▸ VORGEGEBENER TEXT
━━━━━━━━━━━━━━━━━━━━
Warum haben Sie gerade diese Zeitspanne gewählt?
BM: Unser Buch ist eine Fortsetzung eines früheren Buches, das wir über die Jahre 1920-1975 geschrieben haben. Die Mitte der 70er Jahre war eine Zeit grosser Umwälzungen, vor allem im Zuge der Ölkrise und des Endes des Modernismus in der Welt der Architektur. Das Jahr 2000 war vor allem ein symbolisches, aber dennoch bedeutungsvolles Jahr, da es das Ende der Auswirkungen des Immobilienmarktcrashs Mitte der 1990er Jahre markierte.
Was hat die Zeit, die Sie in Ihrem neuen Buch behandeln, am meisten geprägt?
BM: Wir haben im Grunde drei verschiedene Phasen gesehen, die den 1970er, 1980er und 1990er Jahren entsprechen. Die erste war eine echte Krisenzeit, aber sehr interessant, weil sie das Aufkommen mehrerer neuer gesellschaftlicher Themen wie Umweltbewusstsein, Denkmalschutz und die Sorge um Energieeffizienz signalisierte. Die 80er Jahre wurden von Projekten zum Bau grosser institutioneller Gebäude und Einrichtungen, insbesondere Schulen, dominiert. Diese Periode kann als postmodern charakterisiert werden, mit einem erneuten Fokus auf Geschichte und Monumentalismus und einer Rückkehr zu einer gewissen Unabhängigkeit – die Architektur schüttelte den Einfluss anderer Disziplinen ab. Es war auch eine Zeit, in der es eine Vielzahl von öffentlichen Ausschreibungen gab. In den 90er Jahren gingen die Aufträge aufgrund des Einbruchs auf dem Immobilienmarkt zurück. Die Ausgaben wurden zurückgefahren, und wir begannen, einfacher zu arbeiten, oft mit nur einem einzigen Material. Gleichzeitig begann die Kunst in den Architekturprojekten eine wichtigere Rolle zu spielen.
Nach welchen Kriterien haben Sie die Projekte für Ihr Buch ausgewählt?
━━━━━━━━━━━━━━━━━━━━
▸ ANGEZEIGTE INFORMATIONEN
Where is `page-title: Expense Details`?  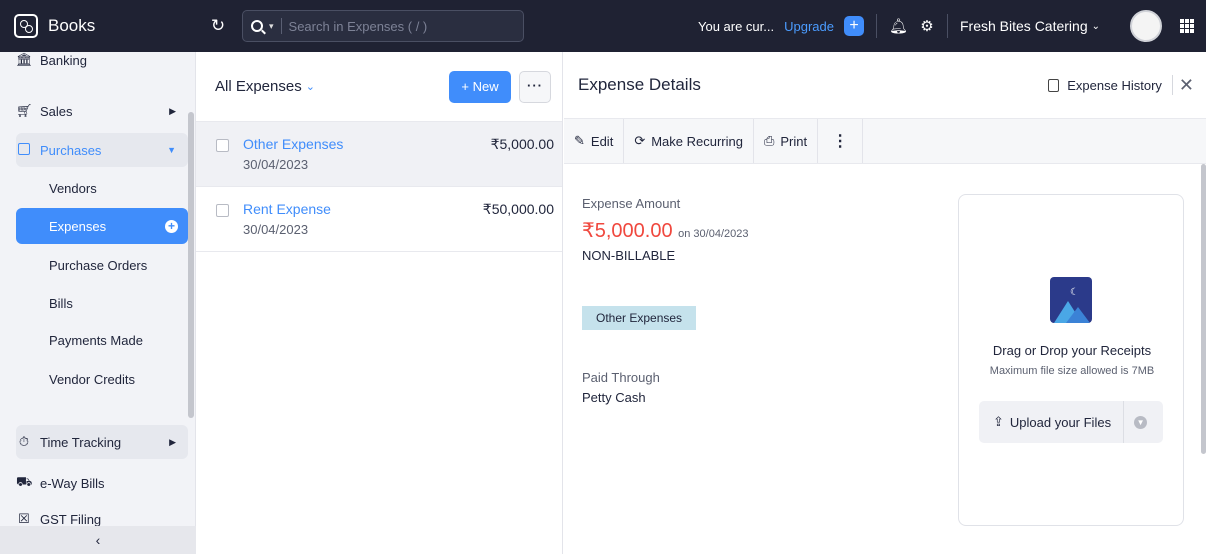 page-title: Expense Details is located at coordinates (640, 84).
━━━━━━━━━━━━━━━━━━━━
▸ BITTE VERVOLLSTÄNDIGEN
1. Schreibe den Abschnitt des vorgegebenen Textes zwischen „Warum haben Sie“ und „am meisten geprägt?“, beide einschließlich, noch einmal ab und ersetze darin „Ölkrise“ durch „Energiekrise“.
2. Welche Jahre behandelte laut dem vorgegebenen Text das frühere Buch?

▸ LÖSUNGEN ZUR ÜBUNG
1.
Warum haben Sie gerade diese Zeitspanne gewählt?
BM: Unser Buch ist eine Fortsetzung eines früheren Buches, das wir über die Jahre 1920-1975 geschrieben haben. Die Mitte der 70er Jahre war eine Zeit grosser Umwälzungen, vor allem im Zuge der Energiekrise und des Endes des Modernismus in der Welt der Architektur. Das Jahr 2000 war vor allem ein symbolisches, aber dennoch bedeutungsvolles Jahr, da es das Ende der Auswirkungen des Immobilienmarktcrashs Mitte der 1990er Jahre markierte.
Was hat die Zeit, die Sie in Ihrem neuen Buch behandeln, am meisten geprägt?

2. Die Jahre 1920 bis 1975.